Los reglamentos no especificaban que las lágrimas estaban prohibidas, pero, en una interpretación más elevada de la ley, no era el lugar para exhibirlas.
ENTRE LOS JÓVENES
No hay nada complicado al respecto. Se disuelve el cloruro de cal y se aplica con el pincel en el pasaporte: chic-chic. Lo único que hay que saber es cuánto tiempo dejarlo y cuándo quitarlo.
—¿Bien y qué se hace después?
—Se deja secar y no quedan trazas, es limpio y parece nuevo, de modo que escribes el nombre que quieres. Sidorov o Petrushin, nacido en la ciudad de Kriushi.
—¿Y nunca lo agarraron?
—¿Por eso? ¡Clara Petrovna! — o quizás— ¿me permitiría usted, tamaña osadía?
—¿Qué?
—Llamarle Clara, ¿cuándo nadie oiga?
—¡Llámeme así!
—Bueno, le diré; la primera vez que me arrestaron era un inocente e indefenso joven. Pero la segunda vez, ¡ja, ja! Estaba en la lista de toda la Unión Soviética, en los duros años de fines de 1945 hasta el final del 47. Eso significaba que no sólo tenía que falsificar mi pasaporte, mi registro de residencia, sino también mi certificado de trabajo y mi cupón de racionamiento de alimentos y también el documento que me permitía comprar en un comercio determinado.
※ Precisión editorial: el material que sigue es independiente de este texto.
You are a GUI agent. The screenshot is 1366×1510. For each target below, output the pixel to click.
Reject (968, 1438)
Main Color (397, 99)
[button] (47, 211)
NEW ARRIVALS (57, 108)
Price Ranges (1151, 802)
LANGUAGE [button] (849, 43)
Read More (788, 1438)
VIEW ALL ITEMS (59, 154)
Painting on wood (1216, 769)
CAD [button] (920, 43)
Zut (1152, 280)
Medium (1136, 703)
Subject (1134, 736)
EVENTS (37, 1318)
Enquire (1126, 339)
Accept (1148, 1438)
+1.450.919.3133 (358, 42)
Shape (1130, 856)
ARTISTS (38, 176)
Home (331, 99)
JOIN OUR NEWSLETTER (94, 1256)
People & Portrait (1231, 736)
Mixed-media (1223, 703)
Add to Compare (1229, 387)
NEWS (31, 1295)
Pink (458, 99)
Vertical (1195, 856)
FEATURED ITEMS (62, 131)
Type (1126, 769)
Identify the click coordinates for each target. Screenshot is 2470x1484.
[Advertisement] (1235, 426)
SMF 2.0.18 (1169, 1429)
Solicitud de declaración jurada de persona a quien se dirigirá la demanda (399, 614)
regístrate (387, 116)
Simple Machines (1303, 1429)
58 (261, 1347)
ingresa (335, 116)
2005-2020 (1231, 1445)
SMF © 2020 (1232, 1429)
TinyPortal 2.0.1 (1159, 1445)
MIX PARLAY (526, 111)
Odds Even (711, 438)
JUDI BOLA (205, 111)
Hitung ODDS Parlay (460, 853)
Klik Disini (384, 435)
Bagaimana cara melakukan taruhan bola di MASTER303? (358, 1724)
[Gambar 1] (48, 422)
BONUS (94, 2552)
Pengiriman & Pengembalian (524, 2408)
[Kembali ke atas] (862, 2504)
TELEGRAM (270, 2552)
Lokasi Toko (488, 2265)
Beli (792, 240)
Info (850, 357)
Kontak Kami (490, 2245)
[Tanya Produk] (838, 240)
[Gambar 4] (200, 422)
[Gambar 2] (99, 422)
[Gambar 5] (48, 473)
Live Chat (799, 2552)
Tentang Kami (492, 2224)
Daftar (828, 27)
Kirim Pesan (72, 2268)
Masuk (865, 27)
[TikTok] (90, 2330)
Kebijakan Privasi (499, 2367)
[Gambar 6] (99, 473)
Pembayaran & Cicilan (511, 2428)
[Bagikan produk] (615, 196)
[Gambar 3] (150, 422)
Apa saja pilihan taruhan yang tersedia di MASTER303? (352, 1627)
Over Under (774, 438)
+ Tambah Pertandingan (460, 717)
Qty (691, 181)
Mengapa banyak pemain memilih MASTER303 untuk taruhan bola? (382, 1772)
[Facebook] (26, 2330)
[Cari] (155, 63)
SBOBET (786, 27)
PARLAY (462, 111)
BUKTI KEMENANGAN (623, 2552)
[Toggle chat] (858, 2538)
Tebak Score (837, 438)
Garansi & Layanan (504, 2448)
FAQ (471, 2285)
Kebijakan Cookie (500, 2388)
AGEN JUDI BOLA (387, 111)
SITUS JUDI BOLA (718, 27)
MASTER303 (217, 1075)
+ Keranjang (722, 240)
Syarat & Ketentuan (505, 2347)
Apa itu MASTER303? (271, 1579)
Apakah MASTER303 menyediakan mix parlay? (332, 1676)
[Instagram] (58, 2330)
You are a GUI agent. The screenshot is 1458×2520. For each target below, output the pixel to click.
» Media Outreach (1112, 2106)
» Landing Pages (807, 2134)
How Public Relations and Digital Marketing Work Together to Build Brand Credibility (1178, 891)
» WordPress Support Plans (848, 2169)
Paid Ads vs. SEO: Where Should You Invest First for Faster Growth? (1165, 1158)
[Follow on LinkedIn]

Y además obtenía cupones extras para comprar pan, que vendía y eso me permitía vivir.
—Pero eso está muy mal.
—No he dicho que esté bien. Me forzaron, no lo inventé yo.
—Pero podrías haber trabajado simplemente.
—Trabajando simplemente no da mucho rendimiento. "Del trabajo del justo no se han hecho palacios de piedra." ¿Y de qué hubiera trabajado? No tenía especialidad alguna. No me agarraron pero tenía mis faltas.
En Crimea una muchacha de sección pasaporte... y... no vaya a creer que tuve algo que ver con ella. Me tenía compasión y me reveló el secreto sobre el número de serie de mi pasaporte y de ciertas letras que indicaban que yo había vivido en un territorio ocupado.
—pero no era cierto.
—No, no había sido así, pero el pasaporte no era mío. Por eso
tuve que comprar uno nuevo.
—¿Dónde?
—¡Clara! Vivió usted en Tashkent y estuvo en el bazar Tezikov ¿y me pregunta dónde? Me iba a comprar una condecoración de la Bandera Roja pero el tipo que me la vendía me pidió veinte mil rublos más y yo sólo tenia dieciocho y el testarudo insistía en veinte mil o nada.
—¿Pero para qué quería usted una condecoración?
—¿Para qué quiere alguien una condecoración? Para lucirme, como soldado del frente. Si tuviera una cabeza fría como la suya...
—¿De dónde saca la idea de que tengo una cabeza fría?
—Fría, sobria y de un aspecto tan... inteligente.
—¡Oh, vamos!.
.-De veras. Siempre he soñado conocer una muchacha con cabeza fría.
—Si Por qué?
—Porque soy impulsivo y audaz y ella me detendría cuando fuera a hacer tonterías.
—Muy bien continúe usted con su relato, por favor.